Continue the article on the Finance Bill 2016 and capital taxes from where it stops, leaving the rows aside.

■ **ARTICLE**:

--- BEGIN ---

Tony Wickenden: What the Finance Bill 2016 means for capital taxes

In this week’s instalment looking at the draft clauses from the Finance Bill 2016, I am going to focus on capital taxes. As in previous articles, I will break my consideration down into the headings used in the HM Revenue & Customs overview of the draft legislation for consultation.

Capital gains tax for non-UK residents disposing of UK residential property

As announced at Autumn Statement, legislation will be introduced in the Finance Bill 2016 to correct the CGT computations required by non-residents on the disposal of UK residential property. One of the corrections will be retrospective to 5 April 2015 and the other to 26 November 2015. Legislation will also give HMRC powers to prescribe circumstances when a CGT return is not required by non-residents and will add it to the list of taxes the Government may collect on a provisional basis.

Amendments to entrepreneurs’ relief following Finance Act 2015 changes

Also announced at Autumn Statement, the Government will consider bringing forward legislation in the Finance Bill 2016 that would amend the changes made to entrepreneurs’ relief in the Finance Act 2015, in order to support businesses by ensuring the relief is available on certain genuine commercial transactions. Officials have been consulting stakeholders on possible amendments.

--- END ---

■ **DATA SHOWN**:
--- BEGIN ---

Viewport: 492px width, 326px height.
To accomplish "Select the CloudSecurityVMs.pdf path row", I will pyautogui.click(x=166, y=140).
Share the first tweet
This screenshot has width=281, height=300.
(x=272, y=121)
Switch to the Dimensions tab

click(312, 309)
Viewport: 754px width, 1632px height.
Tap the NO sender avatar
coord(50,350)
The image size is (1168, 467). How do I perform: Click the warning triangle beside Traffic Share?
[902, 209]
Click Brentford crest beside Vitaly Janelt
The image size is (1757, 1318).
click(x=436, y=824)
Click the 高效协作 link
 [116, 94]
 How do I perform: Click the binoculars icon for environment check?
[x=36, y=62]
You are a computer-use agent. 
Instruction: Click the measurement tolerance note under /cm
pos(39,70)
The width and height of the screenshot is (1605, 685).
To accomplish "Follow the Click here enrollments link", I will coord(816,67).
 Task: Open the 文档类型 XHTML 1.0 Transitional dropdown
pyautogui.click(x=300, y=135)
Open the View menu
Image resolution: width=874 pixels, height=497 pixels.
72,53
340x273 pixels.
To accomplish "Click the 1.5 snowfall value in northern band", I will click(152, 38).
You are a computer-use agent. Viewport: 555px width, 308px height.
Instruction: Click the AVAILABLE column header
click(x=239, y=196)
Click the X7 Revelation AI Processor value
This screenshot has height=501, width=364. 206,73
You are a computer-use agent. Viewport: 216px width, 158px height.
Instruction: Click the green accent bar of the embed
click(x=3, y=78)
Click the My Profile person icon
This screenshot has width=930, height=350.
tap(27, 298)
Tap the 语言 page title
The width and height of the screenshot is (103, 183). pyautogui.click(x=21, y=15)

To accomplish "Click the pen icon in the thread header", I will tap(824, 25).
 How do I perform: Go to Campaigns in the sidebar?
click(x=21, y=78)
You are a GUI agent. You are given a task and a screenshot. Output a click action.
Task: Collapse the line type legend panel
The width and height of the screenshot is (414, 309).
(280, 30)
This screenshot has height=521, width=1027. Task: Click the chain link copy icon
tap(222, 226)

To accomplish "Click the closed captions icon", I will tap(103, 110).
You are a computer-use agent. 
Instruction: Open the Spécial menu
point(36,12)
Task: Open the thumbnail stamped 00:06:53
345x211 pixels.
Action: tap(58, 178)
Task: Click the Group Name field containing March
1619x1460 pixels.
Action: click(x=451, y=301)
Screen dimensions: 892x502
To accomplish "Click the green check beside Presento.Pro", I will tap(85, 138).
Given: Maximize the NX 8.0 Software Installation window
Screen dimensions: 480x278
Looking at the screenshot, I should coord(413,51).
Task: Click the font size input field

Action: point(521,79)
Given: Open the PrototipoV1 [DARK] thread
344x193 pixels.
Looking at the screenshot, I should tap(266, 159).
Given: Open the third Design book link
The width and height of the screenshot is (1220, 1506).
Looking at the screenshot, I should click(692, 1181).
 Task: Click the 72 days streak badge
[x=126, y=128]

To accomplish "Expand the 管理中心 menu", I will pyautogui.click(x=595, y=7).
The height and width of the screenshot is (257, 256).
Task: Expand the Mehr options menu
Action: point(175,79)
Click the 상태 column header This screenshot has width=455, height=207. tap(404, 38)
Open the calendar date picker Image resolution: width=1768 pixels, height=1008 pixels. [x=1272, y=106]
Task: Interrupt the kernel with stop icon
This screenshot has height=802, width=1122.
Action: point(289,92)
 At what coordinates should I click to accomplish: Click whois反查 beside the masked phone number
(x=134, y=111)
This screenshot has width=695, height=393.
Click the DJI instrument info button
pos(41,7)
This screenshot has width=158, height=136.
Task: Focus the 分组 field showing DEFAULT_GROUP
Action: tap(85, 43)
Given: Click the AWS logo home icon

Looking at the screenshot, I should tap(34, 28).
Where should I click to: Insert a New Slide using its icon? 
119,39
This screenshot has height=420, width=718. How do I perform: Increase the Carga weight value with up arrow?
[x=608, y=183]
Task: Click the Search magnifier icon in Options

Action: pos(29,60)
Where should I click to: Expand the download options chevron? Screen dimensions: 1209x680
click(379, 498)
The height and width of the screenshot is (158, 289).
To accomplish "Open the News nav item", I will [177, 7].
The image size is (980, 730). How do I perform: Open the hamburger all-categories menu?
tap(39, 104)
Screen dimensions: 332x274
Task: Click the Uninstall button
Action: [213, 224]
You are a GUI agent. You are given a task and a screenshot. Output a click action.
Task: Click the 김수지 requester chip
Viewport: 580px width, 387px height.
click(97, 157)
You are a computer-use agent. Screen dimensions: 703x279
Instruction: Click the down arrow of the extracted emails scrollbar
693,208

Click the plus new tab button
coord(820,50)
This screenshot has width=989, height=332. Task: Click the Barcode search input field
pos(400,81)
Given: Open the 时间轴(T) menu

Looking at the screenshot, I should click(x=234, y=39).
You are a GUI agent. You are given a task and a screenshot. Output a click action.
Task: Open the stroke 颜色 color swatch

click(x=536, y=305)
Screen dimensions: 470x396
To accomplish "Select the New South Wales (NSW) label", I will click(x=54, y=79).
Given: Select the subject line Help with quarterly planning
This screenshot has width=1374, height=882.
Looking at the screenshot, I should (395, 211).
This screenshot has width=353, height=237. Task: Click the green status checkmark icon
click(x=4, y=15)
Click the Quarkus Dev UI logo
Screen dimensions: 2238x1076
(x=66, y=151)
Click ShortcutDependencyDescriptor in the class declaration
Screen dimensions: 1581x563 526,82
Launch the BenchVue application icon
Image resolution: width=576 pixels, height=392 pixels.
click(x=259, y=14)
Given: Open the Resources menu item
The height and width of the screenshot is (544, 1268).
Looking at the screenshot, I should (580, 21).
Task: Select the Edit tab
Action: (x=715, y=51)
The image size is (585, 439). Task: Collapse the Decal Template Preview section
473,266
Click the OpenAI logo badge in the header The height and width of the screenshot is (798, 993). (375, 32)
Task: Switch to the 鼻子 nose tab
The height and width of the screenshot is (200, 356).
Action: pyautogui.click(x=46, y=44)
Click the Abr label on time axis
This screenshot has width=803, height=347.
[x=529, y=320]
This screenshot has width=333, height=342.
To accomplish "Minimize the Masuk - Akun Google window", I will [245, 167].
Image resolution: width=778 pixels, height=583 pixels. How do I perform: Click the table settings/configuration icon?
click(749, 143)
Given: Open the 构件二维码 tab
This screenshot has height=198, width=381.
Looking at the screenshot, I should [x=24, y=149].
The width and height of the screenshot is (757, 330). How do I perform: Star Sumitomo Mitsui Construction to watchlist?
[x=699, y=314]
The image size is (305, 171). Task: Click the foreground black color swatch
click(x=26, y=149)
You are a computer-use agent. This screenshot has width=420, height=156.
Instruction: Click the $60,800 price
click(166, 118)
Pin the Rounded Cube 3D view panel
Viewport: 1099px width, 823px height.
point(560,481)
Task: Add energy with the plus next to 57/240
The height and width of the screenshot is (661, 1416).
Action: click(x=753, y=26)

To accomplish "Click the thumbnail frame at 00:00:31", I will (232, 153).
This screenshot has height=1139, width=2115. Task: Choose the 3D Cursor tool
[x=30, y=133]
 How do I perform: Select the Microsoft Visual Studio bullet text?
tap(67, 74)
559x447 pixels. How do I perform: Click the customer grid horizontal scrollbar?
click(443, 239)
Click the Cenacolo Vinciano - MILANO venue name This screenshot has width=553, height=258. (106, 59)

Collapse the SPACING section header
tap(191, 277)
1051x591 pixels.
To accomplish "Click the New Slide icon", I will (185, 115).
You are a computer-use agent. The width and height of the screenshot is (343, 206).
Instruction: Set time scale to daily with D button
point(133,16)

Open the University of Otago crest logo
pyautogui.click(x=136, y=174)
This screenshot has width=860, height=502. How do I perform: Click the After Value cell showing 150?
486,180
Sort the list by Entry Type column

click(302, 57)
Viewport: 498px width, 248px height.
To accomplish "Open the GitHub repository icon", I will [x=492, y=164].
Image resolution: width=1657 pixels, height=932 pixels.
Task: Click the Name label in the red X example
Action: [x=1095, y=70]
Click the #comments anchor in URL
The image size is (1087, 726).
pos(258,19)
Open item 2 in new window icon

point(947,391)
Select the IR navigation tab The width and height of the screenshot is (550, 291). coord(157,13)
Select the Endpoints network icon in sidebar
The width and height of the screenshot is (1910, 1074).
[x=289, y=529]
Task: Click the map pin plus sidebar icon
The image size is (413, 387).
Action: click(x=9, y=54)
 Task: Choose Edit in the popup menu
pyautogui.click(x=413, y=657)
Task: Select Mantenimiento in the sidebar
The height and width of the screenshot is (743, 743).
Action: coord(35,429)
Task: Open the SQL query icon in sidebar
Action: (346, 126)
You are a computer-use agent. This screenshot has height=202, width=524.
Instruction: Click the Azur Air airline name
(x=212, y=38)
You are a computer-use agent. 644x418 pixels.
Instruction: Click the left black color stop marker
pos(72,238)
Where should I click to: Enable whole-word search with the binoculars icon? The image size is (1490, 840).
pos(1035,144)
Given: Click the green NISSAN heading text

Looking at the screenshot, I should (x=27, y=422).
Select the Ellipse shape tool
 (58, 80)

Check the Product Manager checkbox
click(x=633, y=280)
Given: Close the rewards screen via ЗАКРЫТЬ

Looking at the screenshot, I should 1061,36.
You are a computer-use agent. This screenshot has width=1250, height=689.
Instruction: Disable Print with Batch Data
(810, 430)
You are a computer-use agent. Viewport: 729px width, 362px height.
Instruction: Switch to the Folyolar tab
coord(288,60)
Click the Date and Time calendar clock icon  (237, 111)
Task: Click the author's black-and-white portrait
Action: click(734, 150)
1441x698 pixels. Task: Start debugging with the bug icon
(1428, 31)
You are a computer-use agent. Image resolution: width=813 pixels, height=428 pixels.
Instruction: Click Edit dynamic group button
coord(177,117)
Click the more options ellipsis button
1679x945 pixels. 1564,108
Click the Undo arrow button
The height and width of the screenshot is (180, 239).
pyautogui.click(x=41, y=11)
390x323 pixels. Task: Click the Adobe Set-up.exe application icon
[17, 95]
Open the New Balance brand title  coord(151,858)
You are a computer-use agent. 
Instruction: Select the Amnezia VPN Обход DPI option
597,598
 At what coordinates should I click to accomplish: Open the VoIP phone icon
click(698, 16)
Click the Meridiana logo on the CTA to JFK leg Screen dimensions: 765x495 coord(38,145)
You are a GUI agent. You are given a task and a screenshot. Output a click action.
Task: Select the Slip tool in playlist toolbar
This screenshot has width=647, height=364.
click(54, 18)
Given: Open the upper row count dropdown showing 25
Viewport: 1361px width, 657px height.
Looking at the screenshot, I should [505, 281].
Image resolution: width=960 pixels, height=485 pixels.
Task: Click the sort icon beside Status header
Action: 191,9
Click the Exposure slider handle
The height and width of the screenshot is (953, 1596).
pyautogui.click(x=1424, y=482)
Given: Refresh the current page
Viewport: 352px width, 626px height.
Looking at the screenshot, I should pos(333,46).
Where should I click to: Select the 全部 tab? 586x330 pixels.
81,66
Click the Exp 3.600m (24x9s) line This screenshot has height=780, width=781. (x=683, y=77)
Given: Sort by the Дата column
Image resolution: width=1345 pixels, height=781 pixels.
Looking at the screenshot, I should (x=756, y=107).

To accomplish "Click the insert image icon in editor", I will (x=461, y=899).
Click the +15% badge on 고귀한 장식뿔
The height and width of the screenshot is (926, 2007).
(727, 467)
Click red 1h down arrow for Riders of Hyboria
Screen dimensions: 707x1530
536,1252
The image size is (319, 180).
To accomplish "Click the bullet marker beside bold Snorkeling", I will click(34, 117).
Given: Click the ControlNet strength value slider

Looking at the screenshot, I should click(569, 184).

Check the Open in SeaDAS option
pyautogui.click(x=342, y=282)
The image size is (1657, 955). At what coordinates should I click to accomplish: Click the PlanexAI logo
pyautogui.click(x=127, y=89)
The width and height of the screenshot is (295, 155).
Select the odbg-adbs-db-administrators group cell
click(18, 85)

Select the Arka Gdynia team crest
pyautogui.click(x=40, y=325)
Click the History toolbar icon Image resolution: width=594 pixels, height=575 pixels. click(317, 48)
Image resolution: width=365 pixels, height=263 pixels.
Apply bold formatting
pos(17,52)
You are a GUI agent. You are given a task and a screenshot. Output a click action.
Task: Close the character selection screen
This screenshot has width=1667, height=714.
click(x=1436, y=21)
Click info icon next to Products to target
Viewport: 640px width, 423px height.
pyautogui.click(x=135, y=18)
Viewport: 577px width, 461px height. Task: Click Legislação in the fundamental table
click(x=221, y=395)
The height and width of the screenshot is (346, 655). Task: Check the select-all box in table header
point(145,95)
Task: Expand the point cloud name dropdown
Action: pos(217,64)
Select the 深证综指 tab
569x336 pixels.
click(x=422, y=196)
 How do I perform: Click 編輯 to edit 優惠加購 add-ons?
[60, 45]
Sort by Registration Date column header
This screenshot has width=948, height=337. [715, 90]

--- END ---

■ **TASK RESULT**:
Despite some concerns about its future expressed by commentators ahead of the Autumn Statement, entrepreneurs’ relief remains very much with us and is incredibly valuable to those who can access it. A 10 per cent CGT rate (compared to 18 per cent/28 per cent) is not to be sneezed at, so preserving qualification for the relief (for example, by not excessively investing) should be an important consideration in relation to planning for SME owners.

Inheritance tax: domicile

As announced at Summer Budget 2015, the Government will introduce legislation to bring the existing deemed domicile provisions for inheritance tax in line with the proposed new deeming rules for non-domiciled individuals who are long-term residents in the UK.

The legislation will also ensure anyone with a UK domicile at birth and who later acquires a domicile of choice elsewhere will be deemed to be UK domiciled for tax purposes if they are resident in the UK in at least one of the previous two tax years.

The consultation on these changes closed on 11 November 2015 and so the published draft legislation does not take into account any of the representations made. HM Treasury is expected to publish a response to the consultation early this year and any necessary amendments to the legislation, including transitional provisions, will be published at that time alongside further draft legislation covering the income tax and CGT aspects of these reforms.

It is worth remembering that non-UK sited assets held in a trust established by an individual while non-UK domiciled will be excluded property and thus outside of IHT, even if the settlor could benefit under the discretionary trust.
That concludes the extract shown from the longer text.